A floristic survey was conducted on the eastern margin of the Lakewood Memorial Park Cemetery, located between Jackson and Clinton, Mississippi, near the western edge of the Jackson Prairie ecoregion. From soil map data and preliminary observations of the landform and flora, the eastern part of the cemetery was hypothesized to be remnant prairie now mostly covered by exotic grasses (pasture) and woodland. Plant specimens were collected, identified, and preserved in the herbarium of The University of Southern Mississippi (USMS). The survey yielded 119 species of vascular plants, of which 98 (82%) were native and 21 (18%) were non-native.
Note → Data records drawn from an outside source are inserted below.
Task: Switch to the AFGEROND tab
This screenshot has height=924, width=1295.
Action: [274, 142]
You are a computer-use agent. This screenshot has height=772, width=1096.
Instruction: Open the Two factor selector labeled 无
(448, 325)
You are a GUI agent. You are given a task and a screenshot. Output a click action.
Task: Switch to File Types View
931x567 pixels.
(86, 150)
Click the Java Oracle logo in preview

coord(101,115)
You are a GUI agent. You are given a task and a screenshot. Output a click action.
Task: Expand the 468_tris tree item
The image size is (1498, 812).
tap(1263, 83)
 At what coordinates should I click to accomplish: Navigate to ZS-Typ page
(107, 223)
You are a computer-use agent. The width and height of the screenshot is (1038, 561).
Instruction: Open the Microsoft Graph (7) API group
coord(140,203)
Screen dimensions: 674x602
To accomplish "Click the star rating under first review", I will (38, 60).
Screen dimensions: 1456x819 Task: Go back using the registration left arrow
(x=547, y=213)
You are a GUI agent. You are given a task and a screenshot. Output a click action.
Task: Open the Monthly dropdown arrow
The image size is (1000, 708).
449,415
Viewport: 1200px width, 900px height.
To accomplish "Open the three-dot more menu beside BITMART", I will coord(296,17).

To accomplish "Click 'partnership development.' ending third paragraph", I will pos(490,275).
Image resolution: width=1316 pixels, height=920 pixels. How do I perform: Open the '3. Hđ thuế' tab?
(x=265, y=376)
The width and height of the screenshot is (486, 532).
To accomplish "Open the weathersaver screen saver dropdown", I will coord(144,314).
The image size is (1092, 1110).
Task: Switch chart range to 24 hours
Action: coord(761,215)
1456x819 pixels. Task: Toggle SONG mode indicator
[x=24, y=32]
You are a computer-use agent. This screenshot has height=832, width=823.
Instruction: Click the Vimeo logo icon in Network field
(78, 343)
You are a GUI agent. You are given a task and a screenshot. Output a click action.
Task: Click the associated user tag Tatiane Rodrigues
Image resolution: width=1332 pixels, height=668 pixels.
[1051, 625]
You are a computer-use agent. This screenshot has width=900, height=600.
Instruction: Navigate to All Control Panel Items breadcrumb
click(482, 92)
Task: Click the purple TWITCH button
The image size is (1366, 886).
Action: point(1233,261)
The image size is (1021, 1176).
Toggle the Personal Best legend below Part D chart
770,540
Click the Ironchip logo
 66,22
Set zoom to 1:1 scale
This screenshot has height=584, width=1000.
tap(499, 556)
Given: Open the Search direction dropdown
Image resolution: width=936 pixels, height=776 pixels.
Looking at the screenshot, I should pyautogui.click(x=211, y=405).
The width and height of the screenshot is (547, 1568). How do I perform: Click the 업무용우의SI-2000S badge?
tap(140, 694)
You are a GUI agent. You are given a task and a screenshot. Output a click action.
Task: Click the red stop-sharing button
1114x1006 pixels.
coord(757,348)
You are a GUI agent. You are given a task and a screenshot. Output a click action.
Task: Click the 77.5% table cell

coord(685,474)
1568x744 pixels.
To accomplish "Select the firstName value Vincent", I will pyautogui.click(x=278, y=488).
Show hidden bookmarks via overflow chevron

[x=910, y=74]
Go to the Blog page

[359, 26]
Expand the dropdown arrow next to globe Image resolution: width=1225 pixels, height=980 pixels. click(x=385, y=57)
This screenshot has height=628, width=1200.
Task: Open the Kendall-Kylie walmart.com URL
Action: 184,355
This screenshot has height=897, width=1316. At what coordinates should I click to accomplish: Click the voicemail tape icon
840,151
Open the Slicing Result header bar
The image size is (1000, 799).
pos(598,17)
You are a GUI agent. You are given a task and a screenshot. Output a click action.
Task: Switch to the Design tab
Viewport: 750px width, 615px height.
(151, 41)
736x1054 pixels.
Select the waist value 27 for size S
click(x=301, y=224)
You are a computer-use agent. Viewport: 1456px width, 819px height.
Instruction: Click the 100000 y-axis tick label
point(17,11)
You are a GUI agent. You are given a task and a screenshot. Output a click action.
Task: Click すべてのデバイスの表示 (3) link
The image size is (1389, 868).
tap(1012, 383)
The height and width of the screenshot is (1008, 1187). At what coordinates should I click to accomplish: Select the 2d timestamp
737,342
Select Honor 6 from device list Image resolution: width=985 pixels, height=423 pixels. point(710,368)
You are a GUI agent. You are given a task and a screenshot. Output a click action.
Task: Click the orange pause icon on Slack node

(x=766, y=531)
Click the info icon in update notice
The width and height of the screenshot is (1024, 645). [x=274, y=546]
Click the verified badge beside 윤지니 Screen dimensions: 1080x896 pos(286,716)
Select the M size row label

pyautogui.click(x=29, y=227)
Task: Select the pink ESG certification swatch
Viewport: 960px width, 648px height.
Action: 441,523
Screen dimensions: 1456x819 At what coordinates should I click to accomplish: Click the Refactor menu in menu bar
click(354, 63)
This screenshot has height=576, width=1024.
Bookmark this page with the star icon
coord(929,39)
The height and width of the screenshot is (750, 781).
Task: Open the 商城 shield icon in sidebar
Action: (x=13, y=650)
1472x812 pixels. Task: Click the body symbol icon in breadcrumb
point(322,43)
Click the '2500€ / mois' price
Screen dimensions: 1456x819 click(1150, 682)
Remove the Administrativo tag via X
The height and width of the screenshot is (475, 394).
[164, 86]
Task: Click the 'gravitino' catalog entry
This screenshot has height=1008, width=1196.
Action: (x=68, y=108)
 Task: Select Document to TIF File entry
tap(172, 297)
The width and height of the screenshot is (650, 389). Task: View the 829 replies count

Indicative prairie plants included Anemone caroliniana (carolina anemone), Asclepias virdiflora (green milkweed), Echinacea purpurea (purple coneflower), Rudbeckia hirta (black-eyed susan), and Sorghastrum nutans (indian grass), and some of the associated woodland had rare species such as Carya myristiciformis (nutmeg hickory). Plants with a historical medical significance were also noted. Due to the scarcity of prairies in Mississippi, the landowners were petitioned to restore the prairie by burning and removal of non-native shrubs and trees and to place an educational interpretive sign about the prairies and the Jackson Prairie, in particular.